• [PROBLEM TO SOLVE]: Write out exactly the lines from the one containing "Task: Expand cast list with 더보기" through the last line of the records below, and no others.

• [DATA SHOWN]:
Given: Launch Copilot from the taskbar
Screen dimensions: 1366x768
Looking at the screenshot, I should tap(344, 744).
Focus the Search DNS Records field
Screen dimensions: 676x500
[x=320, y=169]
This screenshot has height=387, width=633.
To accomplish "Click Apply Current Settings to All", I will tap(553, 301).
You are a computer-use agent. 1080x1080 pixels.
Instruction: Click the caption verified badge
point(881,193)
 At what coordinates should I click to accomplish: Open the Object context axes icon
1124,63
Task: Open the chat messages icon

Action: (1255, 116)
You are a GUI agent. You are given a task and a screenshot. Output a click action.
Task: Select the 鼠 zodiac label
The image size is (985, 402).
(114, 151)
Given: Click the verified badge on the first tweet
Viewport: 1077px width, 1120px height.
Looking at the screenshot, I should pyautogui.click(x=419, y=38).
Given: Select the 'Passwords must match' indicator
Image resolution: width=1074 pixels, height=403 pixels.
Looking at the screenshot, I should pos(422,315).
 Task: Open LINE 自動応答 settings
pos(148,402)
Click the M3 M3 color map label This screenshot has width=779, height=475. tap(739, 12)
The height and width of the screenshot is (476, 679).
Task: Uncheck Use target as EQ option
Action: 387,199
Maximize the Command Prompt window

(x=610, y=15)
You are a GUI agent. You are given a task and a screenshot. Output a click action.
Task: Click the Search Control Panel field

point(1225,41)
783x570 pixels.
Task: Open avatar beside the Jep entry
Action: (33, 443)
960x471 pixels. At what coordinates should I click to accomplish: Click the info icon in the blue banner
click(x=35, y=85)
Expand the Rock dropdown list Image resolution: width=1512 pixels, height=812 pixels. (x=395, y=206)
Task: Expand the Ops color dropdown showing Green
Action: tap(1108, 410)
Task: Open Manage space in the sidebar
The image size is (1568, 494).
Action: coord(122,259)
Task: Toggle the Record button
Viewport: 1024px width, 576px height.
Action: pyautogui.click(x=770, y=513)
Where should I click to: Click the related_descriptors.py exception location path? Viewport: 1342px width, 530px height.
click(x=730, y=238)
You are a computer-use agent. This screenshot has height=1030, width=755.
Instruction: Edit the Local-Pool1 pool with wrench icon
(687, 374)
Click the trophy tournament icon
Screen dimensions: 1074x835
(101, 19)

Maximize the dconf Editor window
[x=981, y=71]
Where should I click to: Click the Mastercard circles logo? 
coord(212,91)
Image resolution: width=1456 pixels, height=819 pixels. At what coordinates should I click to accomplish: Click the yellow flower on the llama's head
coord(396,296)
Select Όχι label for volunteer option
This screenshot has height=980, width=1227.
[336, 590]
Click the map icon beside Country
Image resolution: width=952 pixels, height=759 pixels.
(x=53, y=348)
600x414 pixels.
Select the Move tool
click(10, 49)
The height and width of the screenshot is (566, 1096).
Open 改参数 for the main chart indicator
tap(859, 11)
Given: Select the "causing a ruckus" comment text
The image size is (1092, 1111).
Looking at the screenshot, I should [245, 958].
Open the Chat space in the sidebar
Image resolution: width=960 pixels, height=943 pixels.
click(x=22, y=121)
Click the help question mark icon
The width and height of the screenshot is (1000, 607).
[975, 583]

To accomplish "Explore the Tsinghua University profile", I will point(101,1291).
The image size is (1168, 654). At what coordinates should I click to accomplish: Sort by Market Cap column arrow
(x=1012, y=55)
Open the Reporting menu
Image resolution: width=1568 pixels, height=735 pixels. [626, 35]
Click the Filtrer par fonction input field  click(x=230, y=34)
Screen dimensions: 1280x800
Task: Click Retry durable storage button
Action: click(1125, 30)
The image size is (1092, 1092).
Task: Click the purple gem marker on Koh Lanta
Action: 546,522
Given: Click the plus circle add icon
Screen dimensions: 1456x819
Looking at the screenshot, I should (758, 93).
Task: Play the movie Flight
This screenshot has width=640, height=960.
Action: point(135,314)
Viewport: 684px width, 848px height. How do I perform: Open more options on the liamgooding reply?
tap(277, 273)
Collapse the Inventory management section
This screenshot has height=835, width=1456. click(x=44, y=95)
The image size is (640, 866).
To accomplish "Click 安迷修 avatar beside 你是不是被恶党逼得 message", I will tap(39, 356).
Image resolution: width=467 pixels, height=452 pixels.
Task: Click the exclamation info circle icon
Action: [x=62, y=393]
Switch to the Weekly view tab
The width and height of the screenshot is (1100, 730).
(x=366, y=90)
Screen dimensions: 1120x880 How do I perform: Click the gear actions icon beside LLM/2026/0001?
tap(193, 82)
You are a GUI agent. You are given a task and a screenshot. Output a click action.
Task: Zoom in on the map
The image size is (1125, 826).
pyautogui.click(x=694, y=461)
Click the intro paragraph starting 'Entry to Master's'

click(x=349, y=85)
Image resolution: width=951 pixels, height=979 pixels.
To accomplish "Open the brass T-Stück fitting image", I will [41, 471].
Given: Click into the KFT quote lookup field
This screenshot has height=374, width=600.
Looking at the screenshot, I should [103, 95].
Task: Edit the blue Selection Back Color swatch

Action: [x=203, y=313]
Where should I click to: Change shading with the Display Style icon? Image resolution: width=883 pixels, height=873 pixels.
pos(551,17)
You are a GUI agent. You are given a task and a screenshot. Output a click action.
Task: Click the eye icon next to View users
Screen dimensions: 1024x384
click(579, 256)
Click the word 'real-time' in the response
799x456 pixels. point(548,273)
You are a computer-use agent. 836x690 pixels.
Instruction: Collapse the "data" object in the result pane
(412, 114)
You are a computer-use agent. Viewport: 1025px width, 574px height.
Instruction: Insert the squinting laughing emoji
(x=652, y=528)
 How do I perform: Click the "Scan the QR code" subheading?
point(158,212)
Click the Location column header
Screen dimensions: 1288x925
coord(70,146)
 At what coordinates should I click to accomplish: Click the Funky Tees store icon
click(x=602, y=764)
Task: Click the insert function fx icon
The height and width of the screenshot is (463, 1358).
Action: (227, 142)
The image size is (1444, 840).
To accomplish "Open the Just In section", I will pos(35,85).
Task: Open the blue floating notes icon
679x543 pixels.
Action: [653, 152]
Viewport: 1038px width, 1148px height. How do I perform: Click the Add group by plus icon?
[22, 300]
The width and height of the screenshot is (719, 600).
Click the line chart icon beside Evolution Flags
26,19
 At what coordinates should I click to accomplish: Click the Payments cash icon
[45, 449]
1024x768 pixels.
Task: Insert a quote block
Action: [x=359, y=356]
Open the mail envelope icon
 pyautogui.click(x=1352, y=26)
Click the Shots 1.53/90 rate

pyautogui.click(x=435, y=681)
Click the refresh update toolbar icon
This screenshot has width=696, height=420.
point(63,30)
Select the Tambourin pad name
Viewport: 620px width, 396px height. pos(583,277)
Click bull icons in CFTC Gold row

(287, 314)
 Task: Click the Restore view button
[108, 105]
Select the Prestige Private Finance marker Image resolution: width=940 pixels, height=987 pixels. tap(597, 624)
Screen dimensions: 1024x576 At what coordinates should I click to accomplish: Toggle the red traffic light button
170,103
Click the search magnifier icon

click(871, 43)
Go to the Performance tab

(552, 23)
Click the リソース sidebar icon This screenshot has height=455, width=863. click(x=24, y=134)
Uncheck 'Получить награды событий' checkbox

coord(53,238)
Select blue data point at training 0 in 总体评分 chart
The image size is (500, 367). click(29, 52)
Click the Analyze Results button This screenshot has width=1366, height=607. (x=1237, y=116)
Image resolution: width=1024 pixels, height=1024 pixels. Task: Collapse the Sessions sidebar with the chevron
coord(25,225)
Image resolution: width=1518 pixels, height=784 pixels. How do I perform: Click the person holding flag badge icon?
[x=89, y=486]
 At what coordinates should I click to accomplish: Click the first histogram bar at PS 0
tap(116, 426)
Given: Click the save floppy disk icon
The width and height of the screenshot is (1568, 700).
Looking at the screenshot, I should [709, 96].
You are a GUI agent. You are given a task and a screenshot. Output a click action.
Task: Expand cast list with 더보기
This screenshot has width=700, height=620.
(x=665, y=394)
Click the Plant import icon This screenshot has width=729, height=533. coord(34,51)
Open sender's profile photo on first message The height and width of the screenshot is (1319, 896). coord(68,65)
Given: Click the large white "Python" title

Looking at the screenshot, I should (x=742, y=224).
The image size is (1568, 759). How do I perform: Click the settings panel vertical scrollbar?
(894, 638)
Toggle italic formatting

• [RESPONSE]:
Task: Expand cast list with 더보기
This screenshot has width=700, height=620.
(x=665, y=394)
Click the Plant import icon This screenshot has width=729, height=533. coord(34,51)
Open sender's profile photo on first message The height and width of the screenshot is (1319, 896). coord(68,65)
Given: Click the large white "Python" title

Looking at the screenshot, I should (x=742, y=224).
The image size is (1568, 759). How do I perform: Click the settings panel vertical scrollbar?
(894, 638)
Toggle italic formatting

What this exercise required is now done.